Using the listing below, keep only the lines with the word "screenshot" and copy them.

WORKING DATA.
= Beginning of Section =

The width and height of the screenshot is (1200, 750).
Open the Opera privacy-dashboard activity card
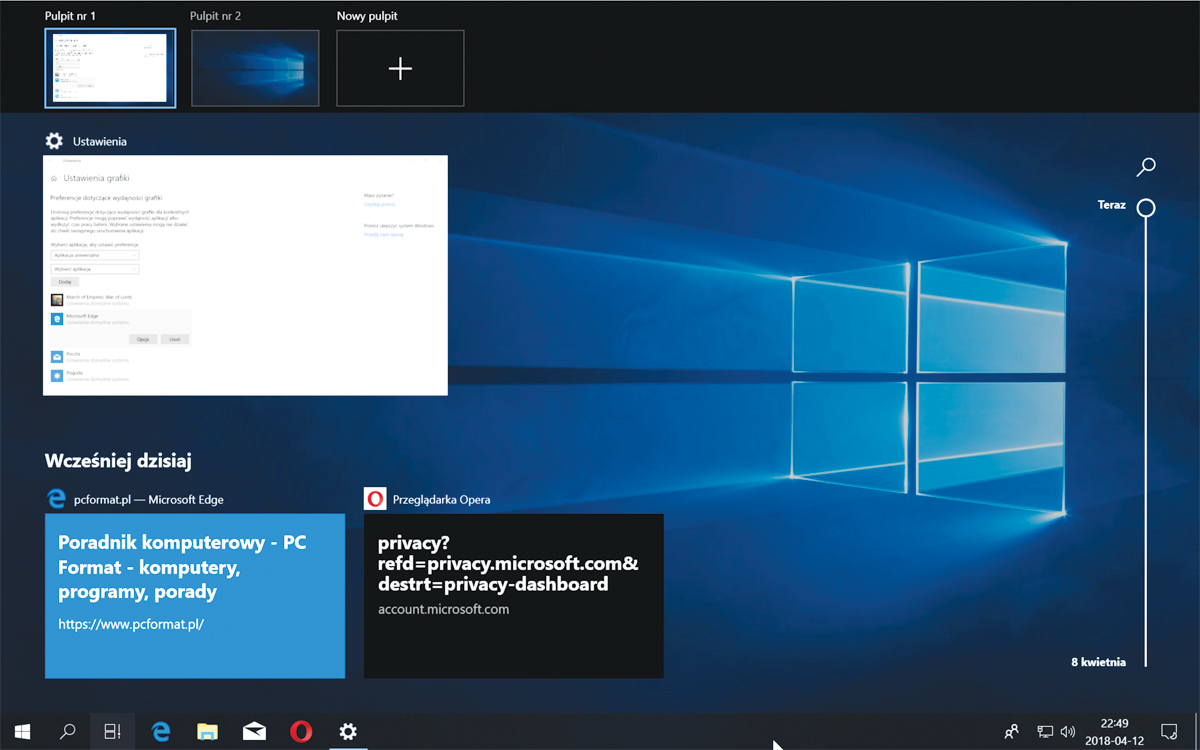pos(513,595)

= End of Section =
= Beginning of Section =

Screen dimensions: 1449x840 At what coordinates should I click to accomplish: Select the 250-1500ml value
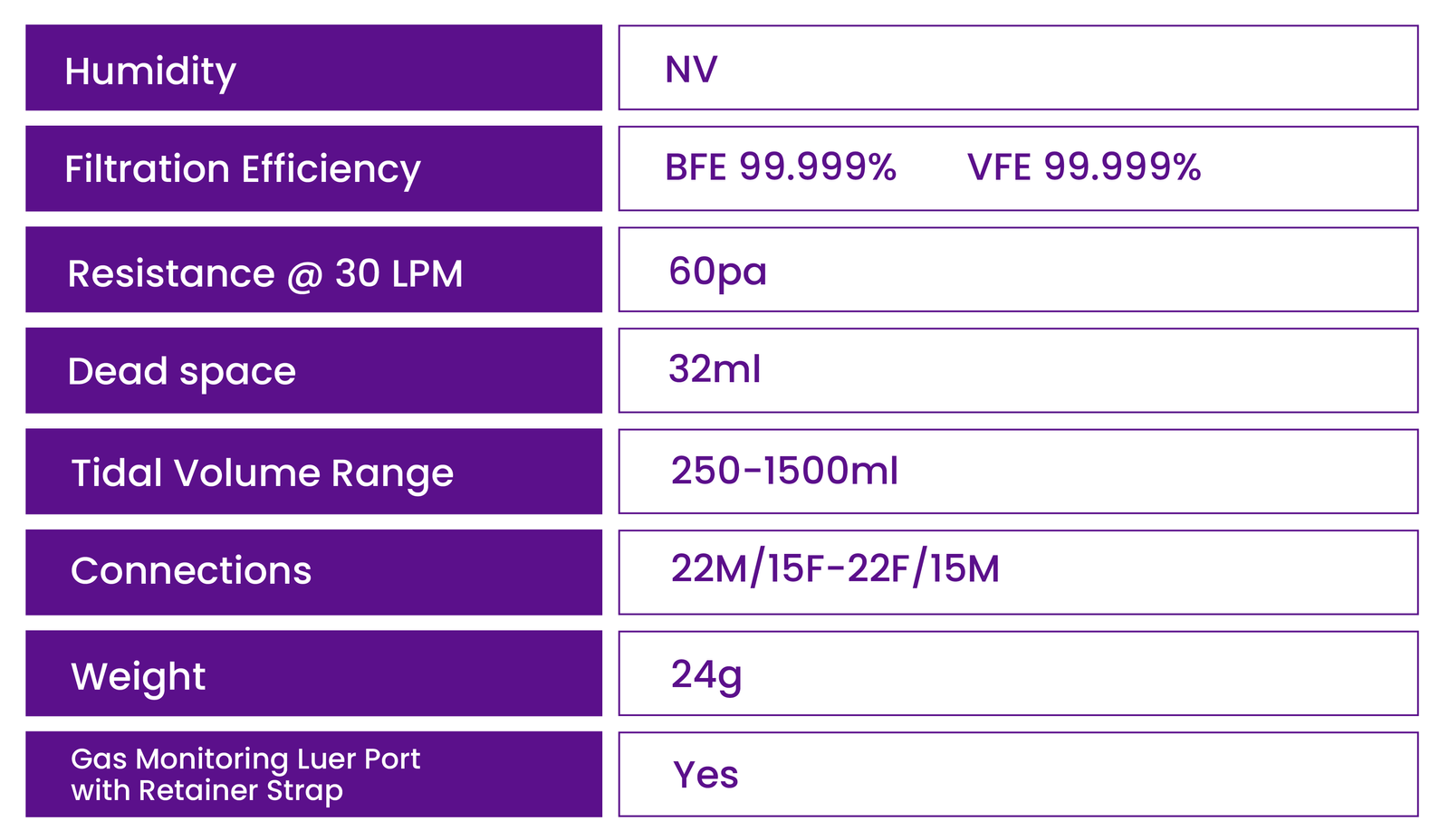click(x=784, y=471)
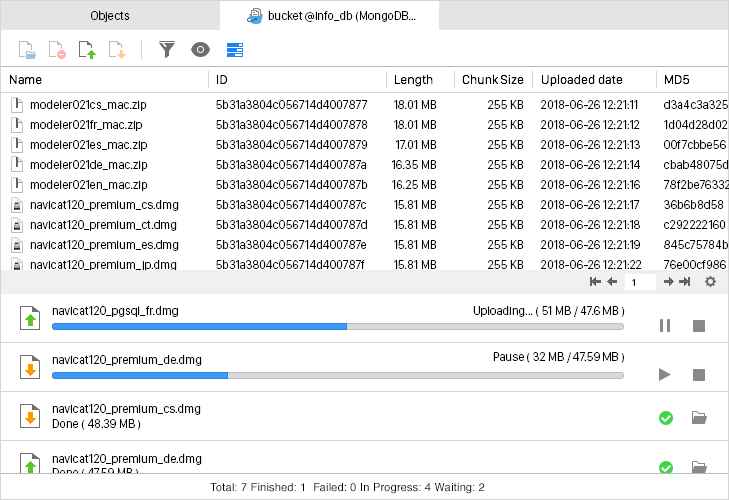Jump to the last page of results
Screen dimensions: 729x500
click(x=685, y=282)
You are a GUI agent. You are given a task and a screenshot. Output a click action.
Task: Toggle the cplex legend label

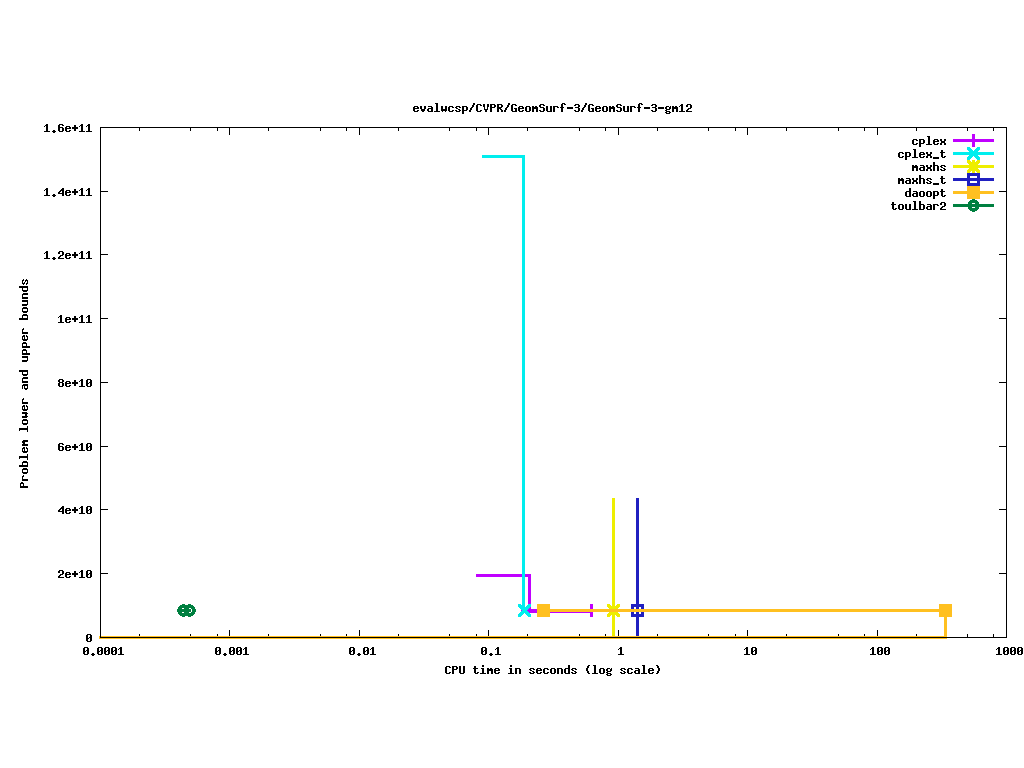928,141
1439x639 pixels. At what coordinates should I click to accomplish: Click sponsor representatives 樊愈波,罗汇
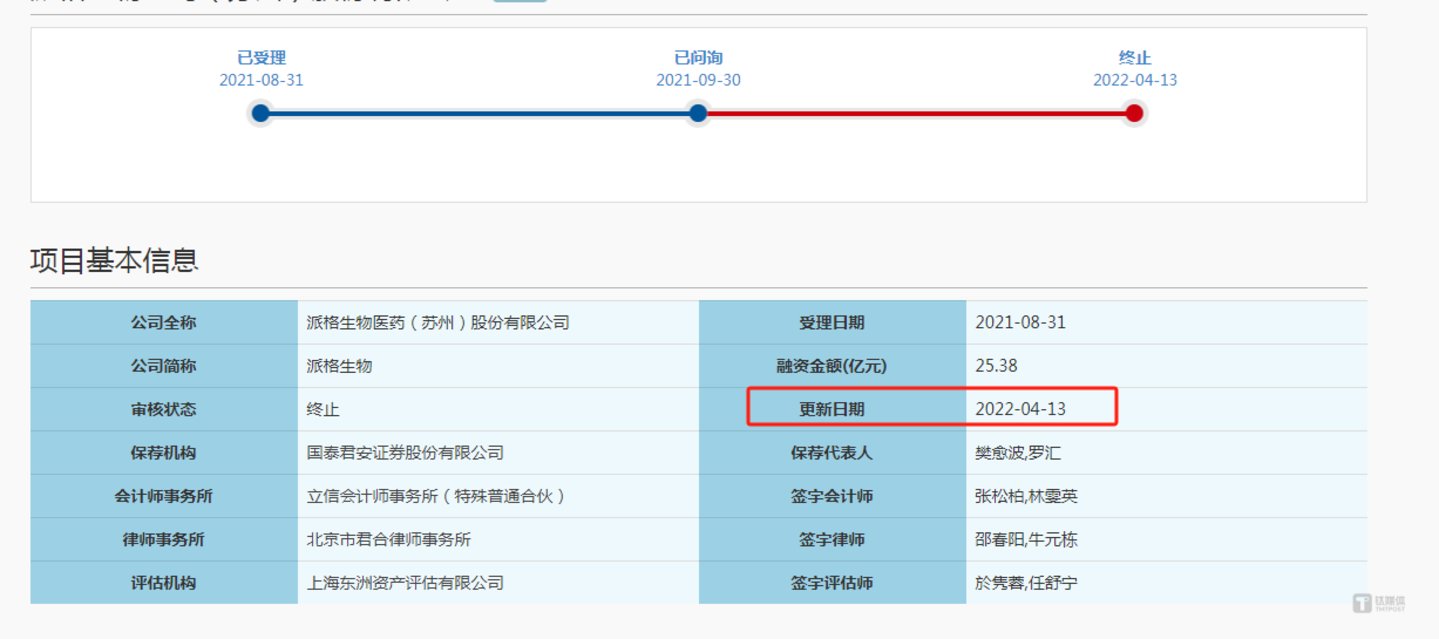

= End of Section =

RESPONSE TO THIS TASK.
The width and height of the screenshot is (1200, 750).
You are a GUI agent. You are given a task and a screenshot. Output a click action.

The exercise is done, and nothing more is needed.